Let’s now add a 4th dice and compute the probability using the same pattern:

$\displaystyle 1- \frac{6\times 5\times 4\times 3}{6^4} = 0.722$

This is greater than 50%! So the answer is we need 4 dice thrown so that the probability of getting at least 2 dice with the same number is at least 50%.

The general formula for the probability for a k-Dice system is:

$\displaystyle 1- \frac{ 6\times 5\times \ldots \times (6-k+1)}{6^k}$

How does this relate to the Birthday Problem?

Now that we have the foundations, it’s easy to translate Dice to people and numbers to birthdays. In our dice example, there are 6 different numbers (faces) per dice. Translating this to birthdays, each person can have 365 possible birthdays since there are 365 days in a year (not including leap year).

This is the analogy:

Dice -> 6 possible faces
Person -> 365 possible birthdays

We want to compute how many random persons we need so that the probability of at least two persons having the same birthday is at least 50%. Let k be the number of random persons.

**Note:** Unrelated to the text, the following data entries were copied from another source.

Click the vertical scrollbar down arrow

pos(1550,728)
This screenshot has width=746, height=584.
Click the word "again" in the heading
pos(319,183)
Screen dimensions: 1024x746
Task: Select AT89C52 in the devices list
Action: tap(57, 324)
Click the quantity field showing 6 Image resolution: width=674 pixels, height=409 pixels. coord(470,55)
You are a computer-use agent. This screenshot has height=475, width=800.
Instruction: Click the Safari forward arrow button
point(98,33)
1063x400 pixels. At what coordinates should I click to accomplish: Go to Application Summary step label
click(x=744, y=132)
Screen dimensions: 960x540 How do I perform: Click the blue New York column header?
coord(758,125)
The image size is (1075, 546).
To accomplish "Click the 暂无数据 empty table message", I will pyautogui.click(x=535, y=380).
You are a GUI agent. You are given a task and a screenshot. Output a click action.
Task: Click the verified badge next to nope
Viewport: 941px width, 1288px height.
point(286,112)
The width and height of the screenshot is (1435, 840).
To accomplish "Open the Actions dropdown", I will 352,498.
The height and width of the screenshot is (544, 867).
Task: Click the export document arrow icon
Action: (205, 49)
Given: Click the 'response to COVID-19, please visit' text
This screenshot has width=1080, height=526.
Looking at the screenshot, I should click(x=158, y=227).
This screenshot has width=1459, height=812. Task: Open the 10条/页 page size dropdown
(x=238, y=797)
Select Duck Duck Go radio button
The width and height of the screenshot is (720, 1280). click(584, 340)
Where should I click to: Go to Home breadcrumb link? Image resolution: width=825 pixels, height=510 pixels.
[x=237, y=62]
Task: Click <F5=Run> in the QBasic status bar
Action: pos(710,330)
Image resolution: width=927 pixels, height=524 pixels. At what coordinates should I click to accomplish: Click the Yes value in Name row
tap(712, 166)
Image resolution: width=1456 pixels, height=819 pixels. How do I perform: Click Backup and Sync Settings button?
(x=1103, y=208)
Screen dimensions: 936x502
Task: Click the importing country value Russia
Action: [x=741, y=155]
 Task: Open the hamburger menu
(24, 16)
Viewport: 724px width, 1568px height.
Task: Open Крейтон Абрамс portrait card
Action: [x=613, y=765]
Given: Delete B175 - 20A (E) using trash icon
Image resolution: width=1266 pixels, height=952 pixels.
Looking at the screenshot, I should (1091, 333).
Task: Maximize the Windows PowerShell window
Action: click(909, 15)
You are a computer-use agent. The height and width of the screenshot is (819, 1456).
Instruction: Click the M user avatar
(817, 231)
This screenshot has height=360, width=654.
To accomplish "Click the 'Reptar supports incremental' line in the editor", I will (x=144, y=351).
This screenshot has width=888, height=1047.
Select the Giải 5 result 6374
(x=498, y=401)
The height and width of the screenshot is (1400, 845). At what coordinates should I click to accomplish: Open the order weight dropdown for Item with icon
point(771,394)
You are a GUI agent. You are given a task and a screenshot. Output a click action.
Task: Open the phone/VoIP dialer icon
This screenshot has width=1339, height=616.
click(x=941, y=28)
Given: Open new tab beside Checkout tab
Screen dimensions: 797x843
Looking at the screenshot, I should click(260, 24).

Following the same pattern as the Dice example, the formula to compute the probability, given k persons, is:

$\displaystyle \text{Probability of at least 2 persons with the same birthday} = 1-\frac{365 \times 364 \times 363 \times \ldots (365-k+1)}{365^k}$

If we compute starting from k=1 to k=30, we can construct the following table:

   probability
1  0.000000000
2  0.002739726
3  0.008204166
4  0.016355912
5  0.027135574
6  0.040462484
7  0.056235703
8  0.074335292
9  0.094623834
10 0.116948178
11 0.141141378
12 0.167024789
13 0.194410275
14 0.223102512
15 0.252901320
16 0.283604005
17 0.315007665
18 0.346911418
19 0.379118526
20 0.411438384
21 0.443688335
22 0.475695308
23 0.507297234
24 0.538344258
25 0.568699704
26 0.598240820
27 0.626859282
28 0.654461472
29 0.680968537
30 0.706316243


Below is the graph of the same data where we indicate at what number of persons the graph is greater than or equal to 50%. When the number of persons becomes 23, there is already a 50% chance that at least 2 of them have the same birthday!